Unfortunately, that day is unlikely to ever arrive.  Recently I was browsing the website of the well-known bullion dealer APMEX.  They had mixed-type, modern U.S. commemorative $5 gold coins available in bulk.  These pieces are struck in 90% fine gold and contain 0.24187 troy ounces of pure gold each.

You can buy as many of these official U.S. government mint issued gold coins as you like for less than 8% over the spot price of bullion – about $23 per coin over spot.  That, my friends, is only half a step removed from the coins trading as pure bullion pieces, with absolutely no numismatic (collector’s) value whatsoever.

That isn’t the end of the bad news for modern U.S. commemorative issues, though.  With the exception of the very first commemorative half-dollar struck in 1982, all subsequent commemorative half-dollars issued by the U.S. mint are composed of an abominably cheap copper-nickel alloy.  Only commemorative silver dollars are struck from the traditional 90% silver alloy.  Of course, the U.S. mint still charges a premium price for these half-dollar issues, despite them being struck in base metal.

As if all this wasn’t bad enough, the coup de grace is that modern U.S. commemorative coins have – almost to a coin – universally poor designs.  So in addition to celebrating rather mundane or obscure topics, U.S. commemorative issues of the last few decades are also artistically uninspired, to put it kindly.  Stylistically the coins are unspeakably dull; it is obvious that the die engravers weren’t trying very hard.

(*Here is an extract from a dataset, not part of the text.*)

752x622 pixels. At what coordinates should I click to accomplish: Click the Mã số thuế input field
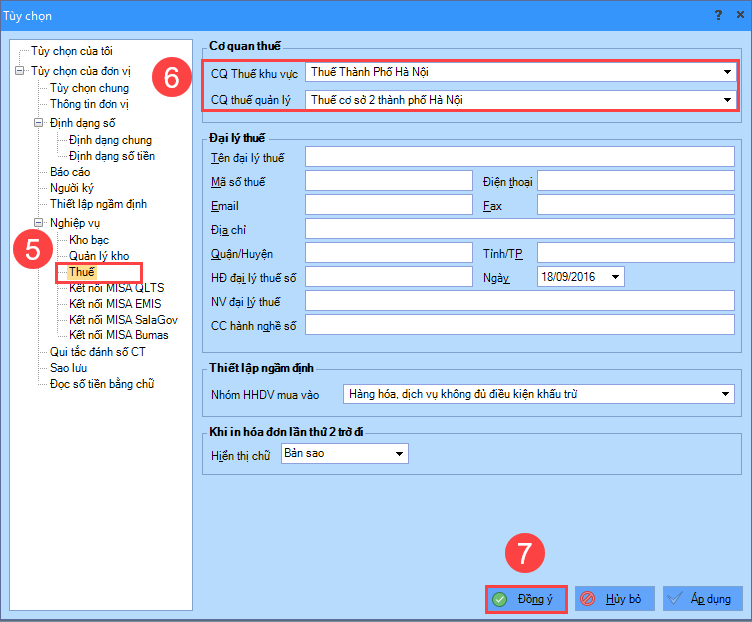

It is possible that you may have received a modern U.S. commemorative coin as a gift or perhaps even purchased one for yourself or for a loved one.  I sincerely hope you do not believe that these pieces are good investments, because nothing could be further from the truth.  Possessing unattractive, lifeless designs and struck in massive quantities, these commemorative issues are best ignored and left to rot in attics and basements.

If you must speculate in them, then the deal that APMEX offers – less than 8% over spot for $5 gold commemoratives – is a great starting place.  If things end badly then all you could possibly lose would be the modest premium over bullion value.